• [What is expected] From the listing below, retype exactly the line holding "[button] (532, 172)", the line holding "Visit profile (59, 168)", and the lines between them; skip everything else.

• [Records for the task]
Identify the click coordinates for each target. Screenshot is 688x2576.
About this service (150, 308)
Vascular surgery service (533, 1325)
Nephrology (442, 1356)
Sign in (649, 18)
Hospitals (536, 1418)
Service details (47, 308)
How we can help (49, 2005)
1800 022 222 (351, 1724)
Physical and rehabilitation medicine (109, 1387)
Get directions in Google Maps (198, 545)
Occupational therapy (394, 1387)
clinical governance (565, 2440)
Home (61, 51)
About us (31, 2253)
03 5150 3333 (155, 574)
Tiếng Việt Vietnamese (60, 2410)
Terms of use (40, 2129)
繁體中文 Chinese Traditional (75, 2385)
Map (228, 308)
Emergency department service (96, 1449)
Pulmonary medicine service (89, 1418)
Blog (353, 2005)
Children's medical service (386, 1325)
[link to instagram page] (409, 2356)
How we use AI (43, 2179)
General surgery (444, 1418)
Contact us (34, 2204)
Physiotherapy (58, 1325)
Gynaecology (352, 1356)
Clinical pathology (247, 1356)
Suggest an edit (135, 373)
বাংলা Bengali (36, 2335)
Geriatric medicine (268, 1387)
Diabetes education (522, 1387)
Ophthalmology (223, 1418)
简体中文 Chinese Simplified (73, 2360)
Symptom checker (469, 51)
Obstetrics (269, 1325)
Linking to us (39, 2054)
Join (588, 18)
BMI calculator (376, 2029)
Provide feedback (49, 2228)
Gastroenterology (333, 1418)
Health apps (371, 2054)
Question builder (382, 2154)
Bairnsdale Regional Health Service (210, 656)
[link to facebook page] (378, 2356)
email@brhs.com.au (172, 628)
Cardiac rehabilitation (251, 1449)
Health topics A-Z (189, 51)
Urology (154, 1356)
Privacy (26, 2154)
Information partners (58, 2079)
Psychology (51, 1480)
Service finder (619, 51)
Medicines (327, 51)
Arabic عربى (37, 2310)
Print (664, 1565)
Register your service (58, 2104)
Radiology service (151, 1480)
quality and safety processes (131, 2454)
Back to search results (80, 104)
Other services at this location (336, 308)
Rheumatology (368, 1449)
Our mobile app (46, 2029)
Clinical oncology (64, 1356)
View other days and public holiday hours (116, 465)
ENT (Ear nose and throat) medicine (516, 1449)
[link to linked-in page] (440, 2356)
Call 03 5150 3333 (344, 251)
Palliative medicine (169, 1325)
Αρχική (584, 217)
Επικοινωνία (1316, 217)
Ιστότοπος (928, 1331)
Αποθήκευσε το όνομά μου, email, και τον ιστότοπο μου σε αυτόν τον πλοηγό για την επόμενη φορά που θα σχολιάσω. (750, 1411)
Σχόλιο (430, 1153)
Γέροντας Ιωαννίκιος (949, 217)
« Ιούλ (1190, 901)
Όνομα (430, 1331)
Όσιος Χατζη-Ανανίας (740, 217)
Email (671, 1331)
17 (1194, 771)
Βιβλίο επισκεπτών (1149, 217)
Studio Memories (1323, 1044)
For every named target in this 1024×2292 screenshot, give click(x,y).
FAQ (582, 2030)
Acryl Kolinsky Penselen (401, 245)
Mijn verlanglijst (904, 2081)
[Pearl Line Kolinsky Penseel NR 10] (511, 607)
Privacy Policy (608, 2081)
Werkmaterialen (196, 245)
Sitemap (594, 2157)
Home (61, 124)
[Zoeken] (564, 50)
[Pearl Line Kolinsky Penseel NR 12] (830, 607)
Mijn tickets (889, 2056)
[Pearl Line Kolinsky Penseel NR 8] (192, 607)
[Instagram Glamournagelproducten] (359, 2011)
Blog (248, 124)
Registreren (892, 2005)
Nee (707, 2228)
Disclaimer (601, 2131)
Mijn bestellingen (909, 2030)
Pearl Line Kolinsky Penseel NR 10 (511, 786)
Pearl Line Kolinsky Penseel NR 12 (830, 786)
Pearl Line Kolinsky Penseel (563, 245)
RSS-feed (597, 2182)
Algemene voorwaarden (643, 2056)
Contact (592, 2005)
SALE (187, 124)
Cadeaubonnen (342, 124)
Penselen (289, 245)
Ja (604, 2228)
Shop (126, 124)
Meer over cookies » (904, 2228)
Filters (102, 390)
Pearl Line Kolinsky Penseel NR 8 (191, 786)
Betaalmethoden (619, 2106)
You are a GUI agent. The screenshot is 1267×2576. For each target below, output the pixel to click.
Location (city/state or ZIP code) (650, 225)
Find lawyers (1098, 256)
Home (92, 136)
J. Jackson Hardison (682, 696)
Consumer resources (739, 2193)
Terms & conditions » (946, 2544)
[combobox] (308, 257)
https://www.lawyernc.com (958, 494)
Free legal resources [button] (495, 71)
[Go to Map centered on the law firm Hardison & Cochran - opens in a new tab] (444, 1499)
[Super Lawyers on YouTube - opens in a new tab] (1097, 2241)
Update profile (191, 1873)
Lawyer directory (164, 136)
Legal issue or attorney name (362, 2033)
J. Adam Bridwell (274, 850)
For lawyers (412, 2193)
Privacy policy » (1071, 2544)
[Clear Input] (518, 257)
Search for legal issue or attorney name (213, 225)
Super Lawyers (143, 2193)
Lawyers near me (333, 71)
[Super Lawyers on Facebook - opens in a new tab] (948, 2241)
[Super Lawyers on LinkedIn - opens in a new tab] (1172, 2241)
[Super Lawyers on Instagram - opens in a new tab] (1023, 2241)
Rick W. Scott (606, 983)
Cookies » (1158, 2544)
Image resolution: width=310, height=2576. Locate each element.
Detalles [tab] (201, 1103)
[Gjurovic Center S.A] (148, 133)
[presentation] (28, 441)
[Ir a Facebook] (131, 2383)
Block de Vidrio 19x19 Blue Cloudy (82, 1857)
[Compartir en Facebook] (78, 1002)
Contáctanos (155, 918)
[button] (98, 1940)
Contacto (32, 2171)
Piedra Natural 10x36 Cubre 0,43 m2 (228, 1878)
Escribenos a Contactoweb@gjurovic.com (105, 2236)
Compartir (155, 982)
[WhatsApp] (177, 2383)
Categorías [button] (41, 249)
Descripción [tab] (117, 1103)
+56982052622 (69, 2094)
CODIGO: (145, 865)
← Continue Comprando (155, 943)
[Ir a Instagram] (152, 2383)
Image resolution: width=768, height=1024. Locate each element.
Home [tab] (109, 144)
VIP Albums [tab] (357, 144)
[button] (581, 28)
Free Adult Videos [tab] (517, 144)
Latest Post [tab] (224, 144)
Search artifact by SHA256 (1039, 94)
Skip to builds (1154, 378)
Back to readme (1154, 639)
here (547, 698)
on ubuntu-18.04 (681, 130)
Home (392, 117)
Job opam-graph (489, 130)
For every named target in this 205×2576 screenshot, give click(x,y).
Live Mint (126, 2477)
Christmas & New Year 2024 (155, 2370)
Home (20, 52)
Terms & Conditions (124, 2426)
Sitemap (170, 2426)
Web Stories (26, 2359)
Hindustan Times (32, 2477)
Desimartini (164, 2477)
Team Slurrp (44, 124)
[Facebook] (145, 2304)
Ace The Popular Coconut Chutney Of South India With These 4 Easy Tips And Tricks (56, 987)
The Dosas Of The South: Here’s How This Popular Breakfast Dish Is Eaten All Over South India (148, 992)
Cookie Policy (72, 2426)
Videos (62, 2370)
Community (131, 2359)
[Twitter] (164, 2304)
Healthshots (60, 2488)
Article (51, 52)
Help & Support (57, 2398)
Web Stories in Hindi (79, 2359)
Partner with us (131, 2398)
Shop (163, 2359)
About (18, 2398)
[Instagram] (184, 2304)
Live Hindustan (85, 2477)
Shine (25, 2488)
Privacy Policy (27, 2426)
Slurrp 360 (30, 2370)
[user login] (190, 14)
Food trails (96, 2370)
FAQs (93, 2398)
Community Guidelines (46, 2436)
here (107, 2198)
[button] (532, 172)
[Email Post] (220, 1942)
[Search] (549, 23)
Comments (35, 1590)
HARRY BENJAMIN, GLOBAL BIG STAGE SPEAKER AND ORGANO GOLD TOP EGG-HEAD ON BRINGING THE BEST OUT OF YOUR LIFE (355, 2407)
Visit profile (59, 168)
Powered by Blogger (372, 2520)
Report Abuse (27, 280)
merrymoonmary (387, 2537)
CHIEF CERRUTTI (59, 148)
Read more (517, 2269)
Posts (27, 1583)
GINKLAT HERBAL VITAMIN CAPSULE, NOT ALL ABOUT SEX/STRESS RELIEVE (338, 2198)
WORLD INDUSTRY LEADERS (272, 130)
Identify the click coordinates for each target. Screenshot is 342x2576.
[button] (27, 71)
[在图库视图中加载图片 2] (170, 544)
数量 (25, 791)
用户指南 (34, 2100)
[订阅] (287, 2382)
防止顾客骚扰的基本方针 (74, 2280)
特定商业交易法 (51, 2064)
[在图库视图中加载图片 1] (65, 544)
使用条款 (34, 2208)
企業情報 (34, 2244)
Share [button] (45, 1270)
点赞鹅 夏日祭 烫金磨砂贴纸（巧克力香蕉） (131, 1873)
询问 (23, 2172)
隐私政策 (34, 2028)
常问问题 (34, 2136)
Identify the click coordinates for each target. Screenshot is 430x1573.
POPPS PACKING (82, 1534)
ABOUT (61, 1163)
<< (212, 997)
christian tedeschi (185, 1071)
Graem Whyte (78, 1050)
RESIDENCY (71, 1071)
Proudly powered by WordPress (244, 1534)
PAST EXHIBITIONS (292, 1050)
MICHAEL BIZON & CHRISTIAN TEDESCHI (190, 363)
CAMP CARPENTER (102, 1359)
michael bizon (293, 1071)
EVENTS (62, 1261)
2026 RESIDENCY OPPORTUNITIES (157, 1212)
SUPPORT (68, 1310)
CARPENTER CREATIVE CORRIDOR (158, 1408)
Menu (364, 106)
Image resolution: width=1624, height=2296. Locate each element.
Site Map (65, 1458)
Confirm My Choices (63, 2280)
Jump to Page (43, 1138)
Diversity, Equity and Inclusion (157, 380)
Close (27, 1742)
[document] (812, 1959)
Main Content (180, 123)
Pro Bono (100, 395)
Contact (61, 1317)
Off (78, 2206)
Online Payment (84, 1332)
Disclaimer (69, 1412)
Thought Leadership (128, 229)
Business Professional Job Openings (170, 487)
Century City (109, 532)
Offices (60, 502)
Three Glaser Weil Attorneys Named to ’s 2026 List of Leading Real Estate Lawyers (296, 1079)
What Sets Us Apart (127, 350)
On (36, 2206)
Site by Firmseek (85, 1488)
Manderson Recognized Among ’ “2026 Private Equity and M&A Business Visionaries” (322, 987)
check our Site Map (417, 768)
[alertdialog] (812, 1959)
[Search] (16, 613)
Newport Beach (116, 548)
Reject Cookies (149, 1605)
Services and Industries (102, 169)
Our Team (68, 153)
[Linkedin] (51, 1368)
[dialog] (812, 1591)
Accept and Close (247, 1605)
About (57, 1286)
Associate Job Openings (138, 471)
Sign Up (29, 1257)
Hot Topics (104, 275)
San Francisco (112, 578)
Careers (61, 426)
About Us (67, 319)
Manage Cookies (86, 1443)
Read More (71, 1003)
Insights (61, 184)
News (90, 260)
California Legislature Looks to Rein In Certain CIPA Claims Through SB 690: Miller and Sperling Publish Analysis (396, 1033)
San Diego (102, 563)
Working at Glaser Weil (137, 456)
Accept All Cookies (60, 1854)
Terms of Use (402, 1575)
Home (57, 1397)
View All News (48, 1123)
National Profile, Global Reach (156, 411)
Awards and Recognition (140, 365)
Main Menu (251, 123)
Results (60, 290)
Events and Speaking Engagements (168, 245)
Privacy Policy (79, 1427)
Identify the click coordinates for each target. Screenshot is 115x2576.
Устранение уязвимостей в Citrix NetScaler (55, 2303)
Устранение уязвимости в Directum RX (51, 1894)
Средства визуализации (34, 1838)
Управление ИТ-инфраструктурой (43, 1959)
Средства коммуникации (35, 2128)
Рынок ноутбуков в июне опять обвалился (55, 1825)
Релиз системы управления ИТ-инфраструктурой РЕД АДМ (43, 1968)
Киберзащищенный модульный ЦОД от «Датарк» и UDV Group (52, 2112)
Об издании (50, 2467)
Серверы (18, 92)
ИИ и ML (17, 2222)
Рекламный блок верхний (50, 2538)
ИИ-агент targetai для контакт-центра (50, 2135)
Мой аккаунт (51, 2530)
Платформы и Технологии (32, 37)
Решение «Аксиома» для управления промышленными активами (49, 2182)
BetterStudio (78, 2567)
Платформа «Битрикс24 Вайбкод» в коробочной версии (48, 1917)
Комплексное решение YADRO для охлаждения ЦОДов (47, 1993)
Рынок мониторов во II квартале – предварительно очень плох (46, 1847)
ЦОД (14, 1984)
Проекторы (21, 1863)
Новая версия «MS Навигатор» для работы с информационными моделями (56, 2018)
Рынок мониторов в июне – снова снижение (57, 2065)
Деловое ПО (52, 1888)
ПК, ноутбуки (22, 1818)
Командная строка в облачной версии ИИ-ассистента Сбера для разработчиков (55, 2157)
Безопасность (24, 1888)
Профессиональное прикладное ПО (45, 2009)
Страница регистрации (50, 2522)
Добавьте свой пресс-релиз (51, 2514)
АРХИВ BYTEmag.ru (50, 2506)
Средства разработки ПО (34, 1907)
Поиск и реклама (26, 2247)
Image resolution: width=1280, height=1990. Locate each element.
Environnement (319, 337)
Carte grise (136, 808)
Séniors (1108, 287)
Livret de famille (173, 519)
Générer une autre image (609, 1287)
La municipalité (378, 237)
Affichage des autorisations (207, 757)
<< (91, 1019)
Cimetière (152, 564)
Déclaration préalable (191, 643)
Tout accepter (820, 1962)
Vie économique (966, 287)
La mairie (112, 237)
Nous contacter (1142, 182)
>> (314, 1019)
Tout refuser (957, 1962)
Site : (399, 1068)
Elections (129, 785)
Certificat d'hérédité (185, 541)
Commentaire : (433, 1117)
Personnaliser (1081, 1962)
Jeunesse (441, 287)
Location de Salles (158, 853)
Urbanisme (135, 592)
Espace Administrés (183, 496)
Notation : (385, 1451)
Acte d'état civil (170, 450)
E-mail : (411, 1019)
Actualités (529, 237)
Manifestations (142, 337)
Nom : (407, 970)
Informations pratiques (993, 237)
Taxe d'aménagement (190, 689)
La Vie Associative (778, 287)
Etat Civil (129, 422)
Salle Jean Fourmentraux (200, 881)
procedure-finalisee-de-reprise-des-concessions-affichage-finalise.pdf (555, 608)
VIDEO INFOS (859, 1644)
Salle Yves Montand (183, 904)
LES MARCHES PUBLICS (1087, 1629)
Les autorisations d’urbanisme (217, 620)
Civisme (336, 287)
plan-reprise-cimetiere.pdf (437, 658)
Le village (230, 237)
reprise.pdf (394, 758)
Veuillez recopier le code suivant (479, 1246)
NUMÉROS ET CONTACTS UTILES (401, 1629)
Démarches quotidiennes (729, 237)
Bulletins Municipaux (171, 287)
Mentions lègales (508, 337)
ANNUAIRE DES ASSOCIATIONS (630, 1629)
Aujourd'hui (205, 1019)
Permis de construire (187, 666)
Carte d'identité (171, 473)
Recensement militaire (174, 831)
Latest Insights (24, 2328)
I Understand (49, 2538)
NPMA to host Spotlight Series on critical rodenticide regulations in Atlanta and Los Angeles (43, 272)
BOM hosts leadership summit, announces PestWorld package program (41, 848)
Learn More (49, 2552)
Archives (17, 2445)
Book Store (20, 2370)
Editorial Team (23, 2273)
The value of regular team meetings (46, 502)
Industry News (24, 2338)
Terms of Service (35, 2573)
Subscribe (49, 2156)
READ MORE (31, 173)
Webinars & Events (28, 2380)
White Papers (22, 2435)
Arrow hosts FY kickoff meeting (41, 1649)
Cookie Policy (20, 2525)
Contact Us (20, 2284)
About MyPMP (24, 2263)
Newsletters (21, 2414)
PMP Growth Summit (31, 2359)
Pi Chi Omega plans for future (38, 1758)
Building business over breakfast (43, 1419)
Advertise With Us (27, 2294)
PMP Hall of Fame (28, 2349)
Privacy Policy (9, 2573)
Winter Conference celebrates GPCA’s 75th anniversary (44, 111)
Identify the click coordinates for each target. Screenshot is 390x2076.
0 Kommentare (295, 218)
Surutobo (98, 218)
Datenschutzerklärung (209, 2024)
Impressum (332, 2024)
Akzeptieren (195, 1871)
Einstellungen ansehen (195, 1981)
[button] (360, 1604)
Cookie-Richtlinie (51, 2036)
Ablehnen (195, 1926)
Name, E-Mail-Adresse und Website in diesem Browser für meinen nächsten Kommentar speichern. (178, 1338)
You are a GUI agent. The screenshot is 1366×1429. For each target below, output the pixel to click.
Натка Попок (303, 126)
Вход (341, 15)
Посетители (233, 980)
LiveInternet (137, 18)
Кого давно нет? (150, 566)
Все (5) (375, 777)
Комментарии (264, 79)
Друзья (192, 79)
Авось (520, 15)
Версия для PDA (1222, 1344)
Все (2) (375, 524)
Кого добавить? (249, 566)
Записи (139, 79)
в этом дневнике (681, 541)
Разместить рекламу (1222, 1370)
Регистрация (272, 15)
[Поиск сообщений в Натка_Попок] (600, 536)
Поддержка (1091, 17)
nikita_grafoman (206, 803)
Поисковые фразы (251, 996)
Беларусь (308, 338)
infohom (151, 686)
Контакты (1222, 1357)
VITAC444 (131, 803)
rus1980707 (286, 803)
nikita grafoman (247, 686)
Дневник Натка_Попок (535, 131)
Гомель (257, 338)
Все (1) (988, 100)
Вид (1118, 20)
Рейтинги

• [Result of the task]
[button] (532, 172)
[Email Post] (220, 1942)
[Search] (549, 23)
Comments (35, 1590)
HARRY BENJAMIN, GLOBAL BIG STAGE SPEAKER AND ORGANO GOLD TOP EGG-HEAD ON BRINGING THE BEST OUT OF YOUR LIFE (355, 2407)
Visit profile (59, 168)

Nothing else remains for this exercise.